IT'S almost enough to make one think about returning to the gold standard. Japan and Germany are struggling with recessions. The United States is in the middle of a respectable economic expansion with little inflation in sight. Yet despite Uncle Sam's strong showing, the US dollar is declining in value against the deutsche mark and, particularly, the yen.
What's wrong with this picture? Enough to have prompted the Federal Reserve Board recently to use billions in marks and yen to prop up the dollar. The message to traders: Keep your eyes on the fundamental strengths of the US economy, particularly compared with the weakness of the German and Japanese economies.
Instead, currency traders seem to be keeping their eye on the trade dispute between the United States and Japan. Japan enjoys a record $122 billion trade surplus, nearly half of which is with the US.
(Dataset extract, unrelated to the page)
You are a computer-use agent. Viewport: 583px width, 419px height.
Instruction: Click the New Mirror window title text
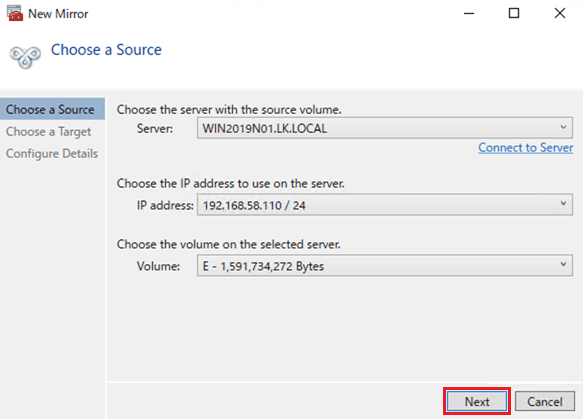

From the US perspective, there are several ways to reduce the surplus. One is to increase the US savings rate relative to Japan's. Another is to encourage Japan to reduce its savings rate by adopting economic policies that boost spending and raise demand for imports. Yet another is to try to reduce formal and informal barriers in Japan to US imports.
The first approach, increasing the US savings rate, is a political nonstarter; the reduced federal and private spending could choke off the recovery. And lower savings rates and import barriers in Japan are captive to the country's fractured politics.
That leaves ``jawboning'' - suggesting that the US wants a strong yen, which could reduce demand for Japanese goods and hence reduce the trade gap.
Many currency traders see the Clinton administration making a big deal of Japan's trade statistics and see little progress likely on savings rates or trade barriers. If the US is serious, they reason, that leaves currencies. So they put money in the yen in hopes of riding its rise.
Although its long-term effect remains to be seen, the Fed's move to weaken the yen was needed. The currency was in danger of getting so strong that it would further darken Japan's already gloomy economy and act to offset any stimulus package on the horizon. The prospect of more expensive imports from Japan, as well as from Germany, would have given US manufacturers cover to raise prices, clouding the US inflation picture. And the action may have forestalled the need to raise US interest rates in order to attract overseas investment.